• Document excerpt:
============================================================
It is extremely important to understand the material properties at the nanoscale. However, the Abbe’s principle limits the resolution in optical microscopy to about one-half of the wavelength when the light source is located by more that one wavelength from the studied object (far-field illumination). This ‘malediction’ can be removed using near-field optical methods, which already exist for many decades but have only recently become mature enough to be routinely used in the fundamental material research. In particular, the method of scattering-type scanning near-field optical microscopy (s-SNOM), which combines the atomic-force microscopy (AFM) with optical illumination, has demonstrated a wavelength-independent spatial resolution of about 10 nanometers in an extremely broad spectral range from the terahertz to the visible.

Our group conducts infrared optical studies of functional oxides and 2D van der Waals materials, which present significant interest for optoelectronic and plasmonic applications. We use a combination of near-field and far-field techniques under variable temperature with a possibility to apply external magnetic field and electrostatic gating. A central and most unique piece of our instrumentation is a cryogenic s-SNOM system (Neaspec GmbH) equipped with several tunable monochromatic and broadband laser sources covering the wavelength range between 5 and 17 microns (photon energies between 73 – 310 meV). This instrument allows us to perform infrared nanoscopy at temperatures down to 6 K, using closed-cycle cooling. Additionally, we use a conventional FT-IR microscope (Bruker Optics) equipped with optical and magneto-optical cryostats. All studies are done in a close collaboration with other groups inside and outside the DQMP specialized in the crystal and thin-film growth, transport measurements, Raman spectroscopy and ARPES.
============================================================
• Source information:
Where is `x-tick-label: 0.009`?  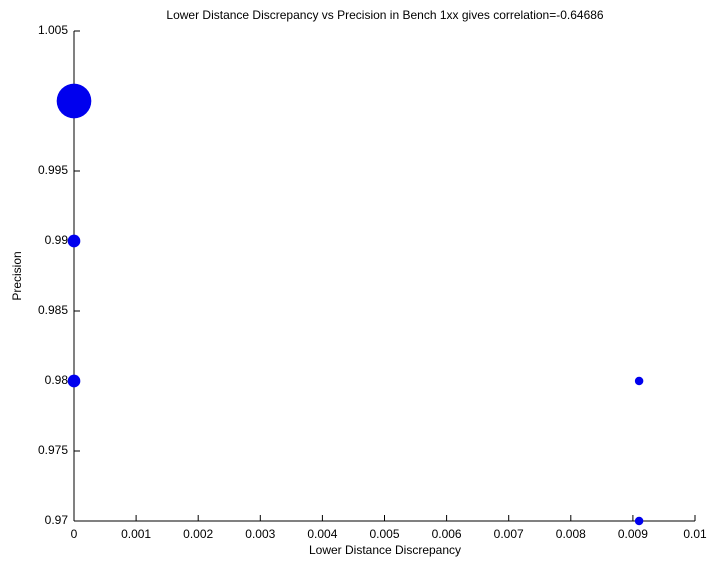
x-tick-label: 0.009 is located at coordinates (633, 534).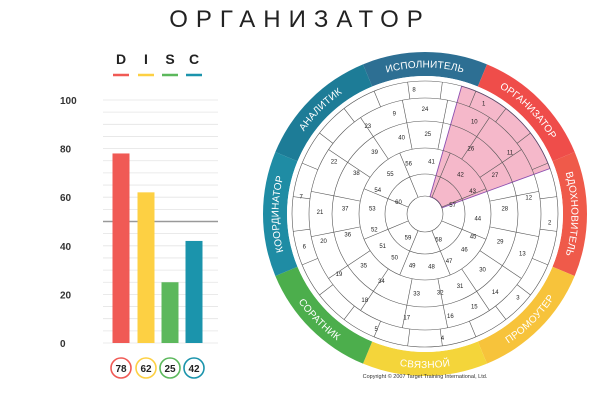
============================================================
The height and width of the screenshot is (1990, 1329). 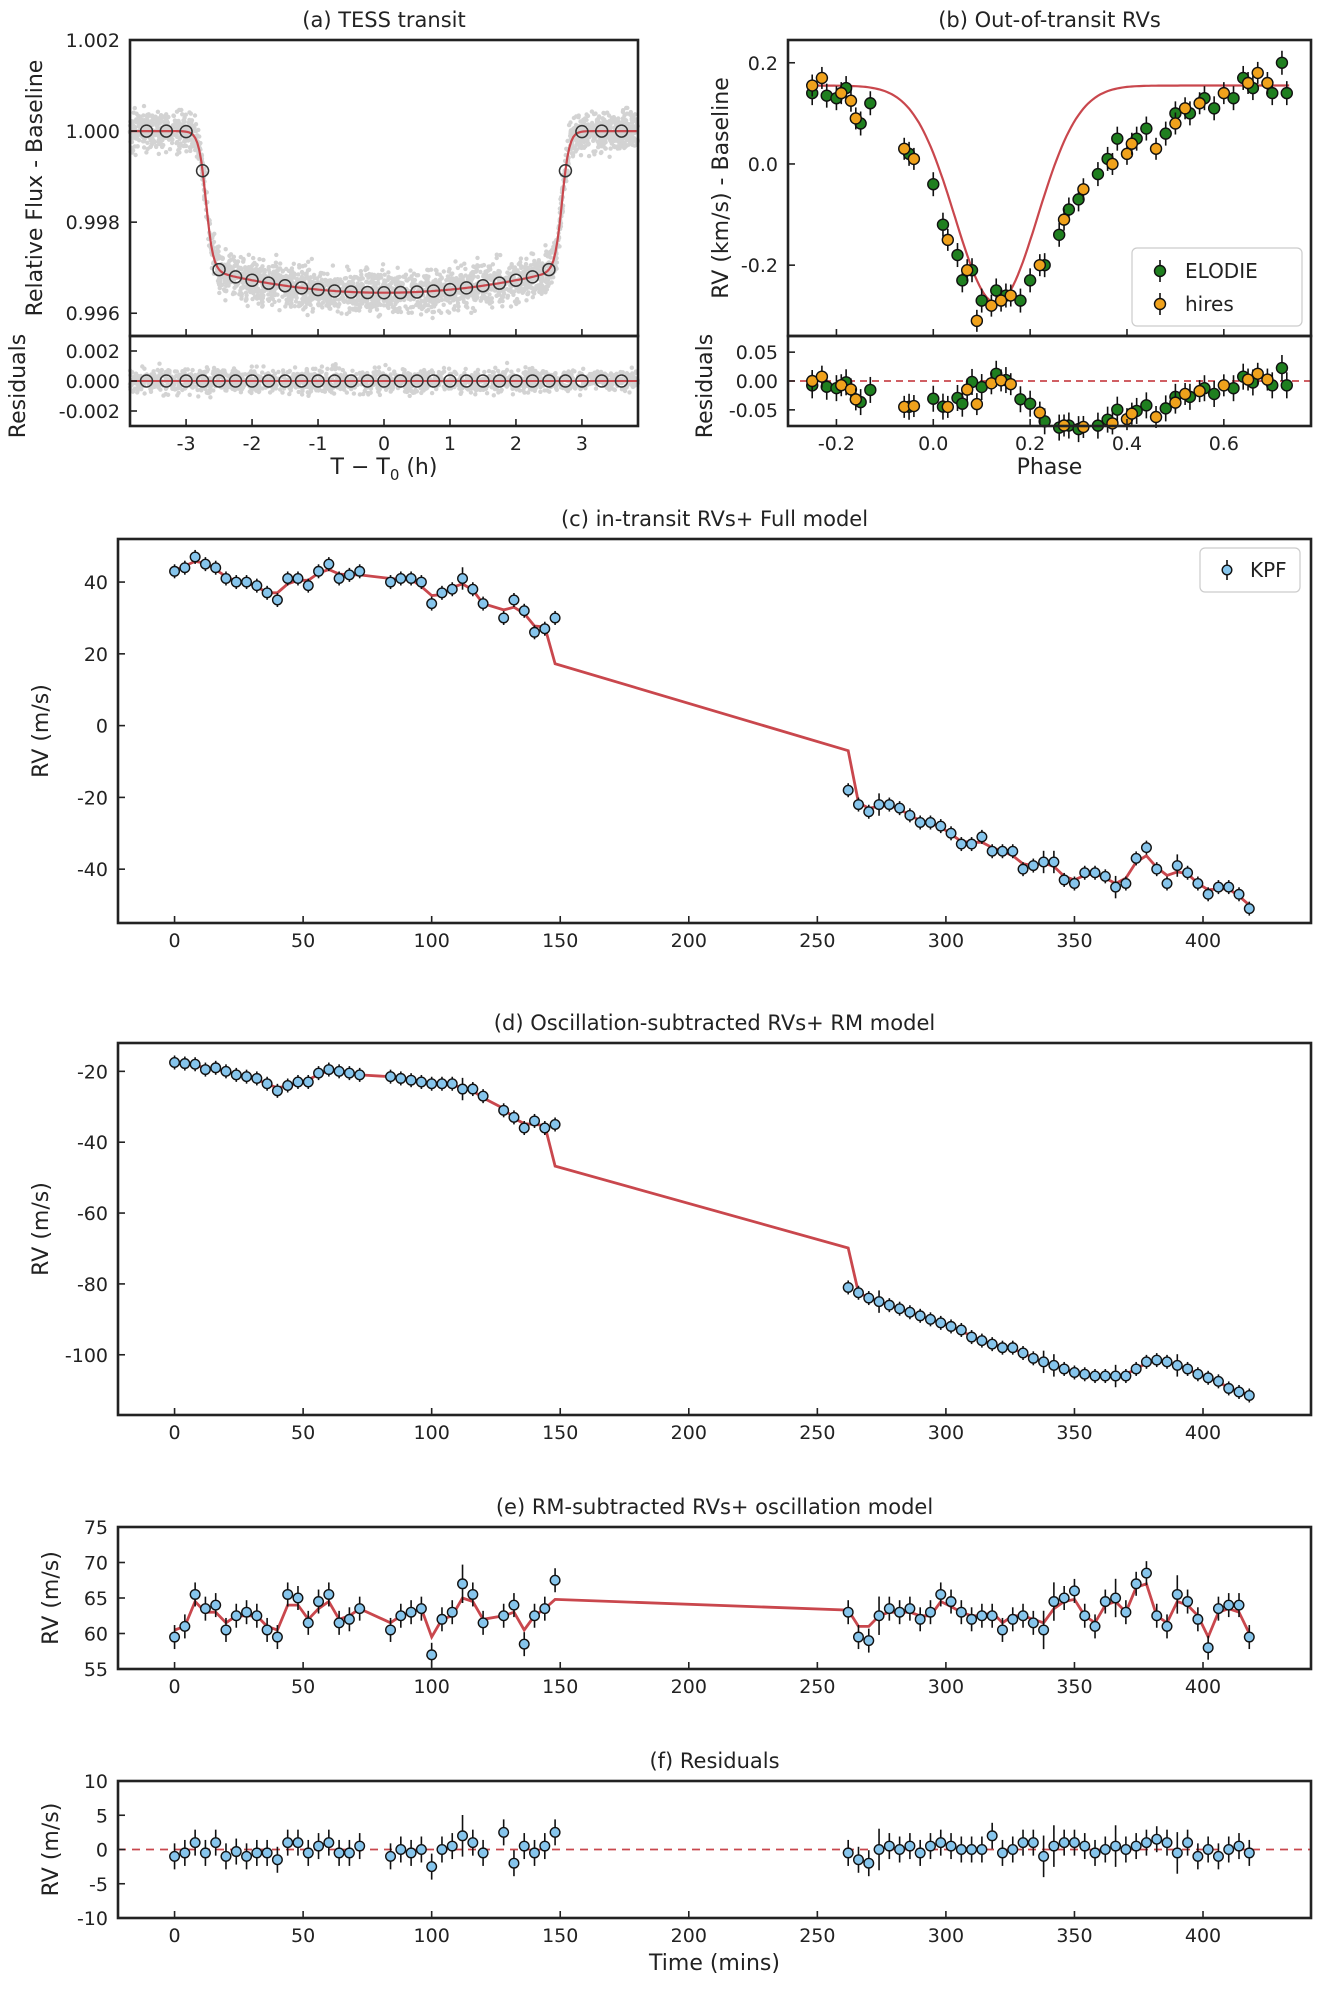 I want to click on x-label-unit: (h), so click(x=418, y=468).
============================================================
• Task A:
In the near-field microscopy text, reproduce everything from "It is extremely" down to "to the visible.".
• Task B:
According to the near-field microscopy text, what is the lowest temperature at which the group's cryogenic s-SNOM can do infrared nanoscopy?
You won't need the records for any of this.

• Written response A:
It is extremely important to understand the material properties at the nanoscale. However, the Abbe’s principle limits the resolution in optical microscopy to about one-half of the wavelength when the light source is located by more that one wavelength from the studied object (far-field illumination). This ‘malediction’ can be removed using near-field optical methods, which already exist for many decades but have only recently become mature enough to be routinely used in the fundamental material research. In particular, the method of scattering-type scanning near-field optical microscopy (s-SNOM), which combines the atomic-force microscopy (AFM) with optical illumination, has demonstrated a wavelength-independent spatial resolution of about 10 nanometers in an extremely broad spectral range from the terahertz to the visible.

• Written response B:
6 K